To do:
Reproduce this portion of the material verbatim, beginning at the line that contains "You are a computer-use agent. 820x609 pixels." and ending after the line that contains "click(x=21, y=41)".

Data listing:
══════════════════════════════
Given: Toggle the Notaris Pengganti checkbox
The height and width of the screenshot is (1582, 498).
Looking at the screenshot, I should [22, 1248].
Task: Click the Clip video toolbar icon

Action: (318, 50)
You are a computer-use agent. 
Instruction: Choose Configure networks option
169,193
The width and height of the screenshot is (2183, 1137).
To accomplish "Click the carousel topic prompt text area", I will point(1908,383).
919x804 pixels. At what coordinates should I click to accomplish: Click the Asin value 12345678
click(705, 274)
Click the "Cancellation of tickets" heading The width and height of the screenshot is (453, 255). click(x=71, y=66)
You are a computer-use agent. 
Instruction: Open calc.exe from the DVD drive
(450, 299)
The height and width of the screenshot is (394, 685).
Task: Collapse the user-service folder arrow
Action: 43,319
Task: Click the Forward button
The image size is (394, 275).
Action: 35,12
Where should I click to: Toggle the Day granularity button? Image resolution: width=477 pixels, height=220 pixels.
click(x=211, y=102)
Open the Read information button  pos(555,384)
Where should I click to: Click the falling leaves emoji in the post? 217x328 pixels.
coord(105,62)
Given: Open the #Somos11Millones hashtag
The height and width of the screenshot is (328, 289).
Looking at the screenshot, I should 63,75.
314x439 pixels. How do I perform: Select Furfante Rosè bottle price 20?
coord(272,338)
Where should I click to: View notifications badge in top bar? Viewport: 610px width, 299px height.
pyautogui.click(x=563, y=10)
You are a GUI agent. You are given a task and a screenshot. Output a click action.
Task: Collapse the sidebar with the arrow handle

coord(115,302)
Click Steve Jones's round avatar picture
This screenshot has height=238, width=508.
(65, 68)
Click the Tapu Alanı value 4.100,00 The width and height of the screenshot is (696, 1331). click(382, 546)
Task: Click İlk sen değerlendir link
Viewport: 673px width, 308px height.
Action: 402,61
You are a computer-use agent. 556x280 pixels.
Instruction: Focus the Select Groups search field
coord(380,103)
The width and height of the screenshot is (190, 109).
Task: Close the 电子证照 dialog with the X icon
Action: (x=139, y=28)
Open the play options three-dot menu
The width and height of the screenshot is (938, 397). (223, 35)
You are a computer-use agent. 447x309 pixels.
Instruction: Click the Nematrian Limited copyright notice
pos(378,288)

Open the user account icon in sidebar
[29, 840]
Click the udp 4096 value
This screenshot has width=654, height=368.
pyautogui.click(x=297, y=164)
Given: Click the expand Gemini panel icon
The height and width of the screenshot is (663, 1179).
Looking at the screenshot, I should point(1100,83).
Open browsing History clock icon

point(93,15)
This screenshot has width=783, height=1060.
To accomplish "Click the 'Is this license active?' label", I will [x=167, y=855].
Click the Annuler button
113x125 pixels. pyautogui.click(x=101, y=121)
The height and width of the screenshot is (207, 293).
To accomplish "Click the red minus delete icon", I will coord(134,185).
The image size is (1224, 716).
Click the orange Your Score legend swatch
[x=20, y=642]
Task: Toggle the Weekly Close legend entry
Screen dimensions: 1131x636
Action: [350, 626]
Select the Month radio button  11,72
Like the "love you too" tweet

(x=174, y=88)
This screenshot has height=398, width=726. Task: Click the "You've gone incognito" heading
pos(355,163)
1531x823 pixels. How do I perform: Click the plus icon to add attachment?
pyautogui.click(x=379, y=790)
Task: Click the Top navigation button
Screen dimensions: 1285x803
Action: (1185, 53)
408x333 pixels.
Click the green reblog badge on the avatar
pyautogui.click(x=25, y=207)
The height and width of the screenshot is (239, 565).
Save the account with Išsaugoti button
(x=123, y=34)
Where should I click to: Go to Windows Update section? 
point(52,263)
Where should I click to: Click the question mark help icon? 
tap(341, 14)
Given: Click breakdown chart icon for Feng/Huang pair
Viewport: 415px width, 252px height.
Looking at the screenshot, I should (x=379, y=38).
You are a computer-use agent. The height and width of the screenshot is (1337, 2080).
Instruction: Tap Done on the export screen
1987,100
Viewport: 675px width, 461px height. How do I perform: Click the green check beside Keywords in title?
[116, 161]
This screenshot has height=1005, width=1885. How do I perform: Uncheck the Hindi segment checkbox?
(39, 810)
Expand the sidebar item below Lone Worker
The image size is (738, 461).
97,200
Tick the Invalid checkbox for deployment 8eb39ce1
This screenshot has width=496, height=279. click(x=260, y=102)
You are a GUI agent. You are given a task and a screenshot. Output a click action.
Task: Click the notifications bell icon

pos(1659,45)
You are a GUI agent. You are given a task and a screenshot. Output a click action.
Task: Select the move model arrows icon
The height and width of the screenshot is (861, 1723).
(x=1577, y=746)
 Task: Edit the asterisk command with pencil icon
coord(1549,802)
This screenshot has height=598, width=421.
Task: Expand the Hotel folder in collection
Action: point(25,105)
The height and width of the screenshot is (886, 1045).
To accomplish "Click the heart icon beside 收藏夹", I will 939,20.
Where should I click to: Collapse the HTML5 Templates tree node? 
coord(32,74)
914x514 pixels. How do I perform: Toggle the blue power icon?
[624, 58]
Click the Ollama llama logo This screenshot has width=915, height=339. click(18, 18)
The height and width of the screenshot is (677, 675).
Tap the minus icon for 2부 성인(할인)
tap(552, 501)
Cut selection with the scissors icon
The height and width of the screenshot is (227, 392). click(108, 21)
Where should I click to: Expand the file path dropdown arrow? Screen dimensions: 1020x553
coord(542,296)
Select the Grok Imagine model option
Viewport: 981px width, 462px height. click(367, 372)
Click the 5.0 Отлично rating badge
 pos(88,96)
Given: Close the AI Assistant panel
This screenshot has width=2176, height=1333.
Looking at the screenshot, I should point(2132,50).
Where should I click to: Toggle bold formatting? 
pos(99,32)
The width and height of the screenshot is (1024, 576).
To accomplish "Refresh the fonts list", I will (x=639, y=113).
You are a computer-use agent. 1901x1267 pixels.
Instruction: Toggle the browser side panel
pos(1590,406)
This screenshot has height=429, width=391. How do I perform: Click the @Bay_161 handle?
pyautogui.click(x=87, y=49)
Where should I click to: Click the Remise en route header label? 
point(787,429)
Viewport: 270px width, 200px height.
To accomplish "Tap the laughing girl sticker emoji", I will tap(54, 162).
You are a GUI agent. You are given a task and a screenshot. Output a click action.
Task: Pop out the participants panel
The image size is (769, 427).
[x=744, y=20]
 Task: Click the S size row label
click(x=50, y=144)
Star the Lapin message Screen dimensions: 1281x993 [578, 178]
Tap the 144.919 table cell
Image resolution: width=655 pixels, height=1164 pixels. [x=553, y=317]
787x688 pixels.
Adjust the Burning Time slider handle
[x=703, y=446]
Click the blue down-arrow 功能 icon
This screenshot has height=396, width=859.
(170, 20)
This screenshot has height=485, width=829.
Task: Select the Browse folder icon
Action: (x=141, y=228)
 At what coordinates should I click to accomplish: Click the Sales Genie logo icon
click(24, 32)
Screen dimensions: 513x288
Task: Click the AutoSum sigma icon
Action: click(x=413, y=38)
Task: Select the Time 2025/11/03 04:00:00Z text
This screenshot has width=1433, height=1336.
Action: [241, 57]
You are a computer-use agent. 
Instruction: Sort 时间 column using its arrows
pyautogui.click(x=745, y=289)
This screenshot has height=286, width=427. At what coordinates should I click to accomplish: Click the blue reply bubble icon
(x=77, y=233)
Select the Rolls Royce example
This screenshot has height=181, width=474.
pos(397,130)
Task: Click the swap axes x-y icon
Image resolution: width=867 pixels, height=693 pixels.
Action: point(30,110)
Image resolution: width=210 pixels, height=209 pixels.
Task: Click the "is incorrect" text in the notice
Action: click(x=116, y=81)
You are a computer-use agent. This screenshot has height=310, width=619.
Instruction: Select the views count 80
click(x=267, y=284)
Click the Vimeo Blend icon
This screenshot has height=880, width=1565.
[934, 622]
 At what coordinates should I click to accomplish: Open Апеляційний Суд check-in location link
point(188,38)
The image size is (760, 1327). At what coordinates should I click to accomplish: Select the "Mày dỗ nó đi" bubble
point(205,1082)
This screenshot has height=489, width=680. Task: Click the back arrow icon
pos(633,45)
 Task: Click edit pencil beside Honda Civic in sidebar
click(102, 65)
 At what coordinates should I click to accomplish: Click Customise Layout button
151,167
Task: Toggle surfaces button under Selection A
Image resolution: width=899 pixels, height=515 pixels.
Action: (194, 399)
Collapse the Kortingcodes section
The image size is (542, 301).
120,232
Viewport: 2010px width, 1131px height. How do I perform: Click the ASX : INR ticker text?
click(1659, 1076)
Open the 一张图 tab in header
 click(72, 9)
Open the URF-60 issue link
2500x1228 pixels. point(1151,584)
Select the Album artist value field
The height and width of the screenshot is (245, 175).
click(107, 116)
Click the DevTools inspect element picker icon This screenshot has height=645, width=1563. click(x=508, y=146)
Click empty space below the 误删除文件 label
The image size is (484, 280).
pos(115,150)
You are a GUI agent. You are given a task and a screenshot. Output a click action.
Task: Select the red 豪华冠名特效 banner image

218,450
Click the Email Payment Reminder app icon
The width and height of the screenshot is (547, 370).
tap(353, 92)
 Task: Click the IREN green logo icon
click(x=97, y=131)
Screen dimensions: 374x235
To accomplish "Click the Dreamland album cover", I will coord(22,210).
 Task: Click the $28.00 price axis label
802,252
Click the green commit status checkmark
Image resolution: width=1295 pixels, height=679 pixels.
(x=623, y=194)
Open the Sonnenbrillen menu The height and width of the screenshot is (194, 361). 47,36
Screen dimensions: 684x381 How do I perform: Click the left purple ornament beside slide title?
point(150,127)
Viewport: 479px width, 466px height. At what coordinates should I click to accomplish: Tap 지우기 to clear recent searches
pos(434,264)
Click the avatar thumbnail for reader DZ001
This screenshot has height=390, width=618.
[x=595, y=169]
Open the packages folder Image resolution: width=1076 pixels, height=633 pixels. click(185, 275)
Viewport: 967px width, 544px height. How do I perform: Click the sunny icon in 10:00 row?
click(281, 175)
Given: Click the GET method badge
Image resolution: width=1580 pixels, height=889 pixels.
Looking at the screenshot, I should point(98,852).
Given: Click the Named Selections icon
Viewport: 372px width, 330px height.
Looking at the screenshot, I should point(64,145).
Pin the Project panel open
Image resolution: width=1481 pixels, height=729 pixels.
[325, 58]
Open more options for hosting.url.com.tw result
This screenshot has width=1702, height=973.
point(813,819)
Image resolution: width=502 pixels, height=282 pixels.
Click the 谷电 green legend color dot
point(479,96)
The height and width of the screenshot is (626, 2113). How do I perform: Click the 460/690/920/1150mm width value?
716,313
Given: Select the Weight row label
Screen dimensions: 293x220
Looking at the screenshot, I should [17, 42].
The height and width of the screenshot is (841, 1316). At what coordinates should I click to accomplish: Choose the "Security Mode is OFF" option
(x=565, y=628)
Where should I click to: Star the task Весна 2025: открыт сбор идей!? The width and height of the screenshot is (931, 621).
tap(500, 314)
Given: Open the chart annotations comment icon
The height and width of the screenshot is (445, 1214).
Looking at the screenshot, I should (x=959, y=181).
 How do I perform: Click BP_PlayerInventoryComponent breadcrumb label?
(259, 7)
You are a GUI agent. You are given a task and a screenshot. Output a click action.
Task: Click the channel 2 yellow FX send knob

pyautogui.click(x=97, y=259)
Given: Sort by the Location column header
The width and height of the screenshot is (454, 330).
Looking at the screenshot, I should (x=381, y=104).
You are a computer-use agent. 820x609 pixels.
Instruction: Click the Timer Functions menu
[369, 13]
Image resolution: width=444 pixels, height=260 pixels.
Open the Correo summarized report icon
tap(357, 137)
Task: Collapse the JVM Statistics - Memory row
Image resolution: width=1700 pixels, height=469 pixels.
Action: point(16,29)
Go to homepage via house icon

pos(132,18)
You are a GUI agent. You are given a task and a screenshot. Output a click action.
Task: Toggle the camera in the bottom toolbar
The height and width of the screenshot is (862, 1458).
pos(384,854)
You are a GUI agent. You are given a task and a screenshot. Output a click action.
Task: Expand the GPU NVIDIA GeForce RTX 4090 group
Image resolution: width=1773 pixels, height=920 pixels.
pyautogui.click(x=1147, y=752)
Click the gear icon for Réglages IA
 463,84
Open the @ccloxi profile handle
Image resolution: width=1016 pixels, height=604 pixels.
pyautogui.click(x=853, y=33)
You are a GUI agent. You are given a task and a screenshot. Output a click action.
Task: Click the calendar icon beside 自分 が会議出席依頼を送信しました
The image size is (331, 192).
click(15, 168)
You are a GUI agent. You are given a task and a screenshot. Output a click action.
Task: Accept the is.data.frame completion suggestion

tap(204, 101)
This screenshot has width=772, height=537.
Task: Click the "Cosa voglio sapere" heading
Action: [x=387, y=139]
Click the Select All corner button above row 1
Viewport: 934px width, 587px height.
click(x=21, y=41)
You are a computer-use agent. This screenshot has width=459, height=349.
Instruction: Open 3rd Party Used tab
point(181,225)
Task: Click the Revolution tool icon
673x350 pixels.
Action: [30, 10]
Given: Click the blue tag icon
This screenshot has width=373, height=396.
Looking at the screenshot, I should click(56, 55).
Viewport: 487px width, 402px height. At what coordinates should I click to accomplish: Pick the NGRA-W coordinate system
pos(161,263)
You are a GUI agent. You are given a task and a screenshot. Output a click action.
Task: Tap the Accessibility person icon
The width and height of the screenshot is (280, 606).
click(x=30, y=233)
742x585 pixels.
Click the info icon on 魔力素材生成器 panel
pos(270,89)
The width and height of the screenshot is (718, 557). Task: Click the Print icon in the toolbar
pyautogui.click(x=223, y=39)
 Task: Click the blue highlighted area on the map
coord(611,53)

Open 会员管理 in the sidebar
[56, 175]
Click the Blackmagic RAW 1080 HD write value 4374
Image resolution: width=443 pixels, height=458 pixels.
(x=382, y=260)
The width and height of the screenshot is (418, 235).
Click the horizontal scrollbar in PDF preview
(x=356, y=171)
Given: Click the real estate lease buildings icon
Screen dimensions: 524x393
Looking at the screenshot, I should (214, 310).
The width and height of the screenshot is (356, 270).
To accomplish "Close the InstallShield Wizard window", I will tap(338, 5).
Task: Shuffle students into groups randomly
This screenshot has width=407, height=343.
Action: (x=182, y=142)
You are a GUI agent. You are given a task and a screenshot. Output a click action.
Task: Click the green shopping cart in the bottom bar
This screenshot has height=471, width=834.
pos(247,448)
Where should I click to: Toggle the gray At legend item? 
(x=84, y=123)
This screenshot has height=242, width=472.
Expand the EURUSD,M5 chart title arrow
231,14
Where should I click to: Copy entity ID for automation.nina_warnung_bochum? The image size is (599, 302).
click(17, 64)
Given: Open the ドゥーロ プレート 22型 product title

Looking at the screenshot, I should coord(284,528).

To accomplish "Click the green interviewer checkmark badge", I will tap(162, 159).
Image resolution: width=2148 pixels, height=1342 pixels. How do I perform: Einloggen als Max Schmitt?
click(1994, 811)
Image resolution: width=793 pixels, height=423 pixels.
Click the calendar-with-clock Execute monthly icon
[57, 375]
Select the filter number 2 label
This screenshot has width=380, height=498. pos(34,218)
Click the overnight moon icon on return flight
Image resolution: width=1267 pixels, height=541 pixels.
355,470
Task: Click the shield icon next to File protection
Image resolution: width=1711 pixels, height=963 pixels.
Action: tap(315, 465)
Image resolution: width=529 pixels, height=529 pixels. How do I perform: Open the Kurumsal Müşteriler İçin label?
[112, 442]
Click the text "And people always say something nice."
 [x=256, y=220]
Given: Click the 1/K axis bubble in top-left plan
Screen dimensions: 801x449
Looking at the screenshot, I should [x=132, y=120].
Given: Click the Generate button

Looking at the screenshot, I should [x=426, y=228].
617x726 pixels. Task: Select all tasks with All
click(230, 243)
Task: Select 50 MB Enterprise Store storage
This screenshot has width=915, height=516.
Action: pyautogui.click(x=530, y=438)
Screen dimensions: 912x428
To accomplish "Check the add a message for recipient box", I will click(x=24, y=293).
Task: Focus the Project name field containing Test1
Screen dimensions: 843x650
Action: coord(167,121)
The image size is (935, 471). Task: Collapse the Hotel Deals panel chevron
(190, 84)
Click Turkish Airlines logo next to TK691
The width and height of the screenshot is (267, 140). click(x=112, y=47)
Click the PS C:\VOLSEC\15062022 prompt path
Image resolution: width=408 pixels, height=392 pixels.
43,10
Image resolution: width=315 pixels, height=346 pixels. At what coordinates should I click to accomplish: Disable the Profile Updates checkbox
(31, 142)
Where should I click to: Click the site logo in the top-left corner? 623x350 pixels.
══════════════════════════════
Result for this task:
You are a computer-use agent. 820x609 pixels.
Instruction: Click the Timer Functions menu
[369, 13]
Image resolution: width=444 pixels, height=260 pixels.
Open the Correo summarized report icon
tap(357, 137)
Task: Collapse the JVM Statistics - Memory row
Image resolution: width=1700 pixels, height=469 pixels.
Action: point(16,29)
Go to homepage via house icon

pos(132,18)
You are a GUI agent. You are given a task and a screenshot. Output a click action.
Task: Toggle the camera in the bottom toolbar
The height and width of the screenshot is (862, 1458).
pos(384,854)
You are a GUI agent. You are given a task and a screenshot. Output a click action.
Task: Expand the GPU NVIDIA GeForce RTX 4090 group
Image resolution: width=1773 pixels, height=920 pixels.
pyautogui.click(x=1147, y=752)
Click the gear icon for Réglages IA
 463,84
Open the @ccloxi profile handle
Image resolution: width=1016 pixels, height=604 pixels.
pyautogui.click(x=853, y=33)
You are a GUI agent. You are given a task and a screenshot. Output a click action.
Task: Click the calendar icon beside 自分 が会議出席依頼を送信しました
The image size is (331, 192).
click(15, 168)
You are a GUI agent. You are given a task and a screenshot. Output a click action.
Task: Accept the is.data.frame completion suggestion

tap(204, 101)
This screenshot has width=772, height=537.
Task: Click the "Cosa voglio sapere" heading
Action: [x=387, y=139]
Click the Select All corner button above row 1
Viewport: 934px width, 587px height.
click(x=21, y=41)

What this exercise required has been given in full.